Work request 1
Reproduce the lines of the entries word for word, beginning at the line containing "This screenshot has" and continuing through the line containing "likes-highlight-box: 8,034 likes is". Omit the pictures from your copy.

# Just got Registry card and patch!!



## NorthCoastChick (Jan 2, 2009)

Hey all! Hope everyone had happy (safe) holidays. I just need to gush to a group who understands how awesome it is to have gotten my card and patch in the mail today...


----------



## firecoins (Jan 2, 2009)

Its about time! isn't it?

Congrats


----------



## Tincanfireman (Jan 2, 2009)

Now then, THAT's the way to start the New Year!  Congratulations!


----------



## Shishkabob (Jan 2, 2009)

I got one the day after Christmas and was happy.


Now for Texas to wake the heck up and give me my license to practice!


----------



## FutureFlightMedic (Jan 3, 2009)

*CONGRATULATIONS!! That is the greatest Christmas and New Years gift combined-seeing that BIG envelope addressed to you! Enjoy your patch and cert and feel proud of all the responsibility that goes along with it! *


----------



## KempoEMT (Jan 3, 2009)

Congrats Northcoast!


----------



## Noctis Lucis Caelum (Jan 3, 2009)

thats gotta be the best thing for starting a new year, congratz!!


----------



## rhan101277 (Jan 3, 2009)

Linuss said:


> I got one the day after Christmas and was happy.
> 
> 
> Now for Texas to wake the heck up and give me my license to practice!



Don't you just gotta get a job?  Oh and only doctors can "practice" no practicing for us.


----------



## Shishkabob (Jan 3, 2009)

Work request 2
In the forum thread about receiving a Registry card and patch, when did Shishkabob say they got theirs?

Records supplied
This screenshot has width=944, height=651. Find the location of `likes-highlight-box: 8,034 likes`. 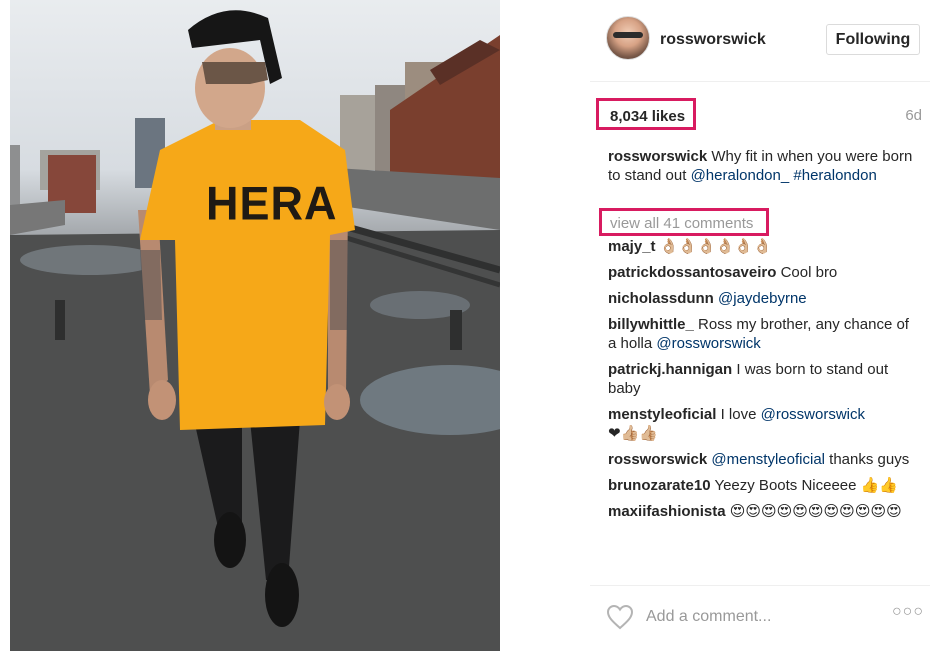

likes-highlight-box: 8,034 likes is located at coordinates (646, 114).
---
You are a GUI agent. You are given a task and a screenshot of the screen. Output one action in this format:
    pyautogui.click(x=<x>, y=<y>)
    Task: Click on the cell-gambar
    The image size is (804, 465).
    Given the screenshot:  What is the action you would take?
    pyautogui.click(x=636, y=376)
--
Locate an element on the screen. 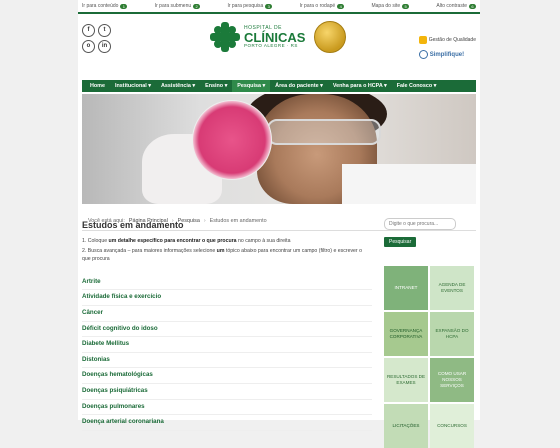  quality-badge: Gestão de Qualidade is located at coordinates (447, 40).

Answer box 1
This screenshot has width=944, height=651. Find the location of `likes-highlight-box: 8,034 likes`. 

likes-highlight-box: 8,034 likes is located at coordinates (646, 114).

Answer box 2
The day after Christmas.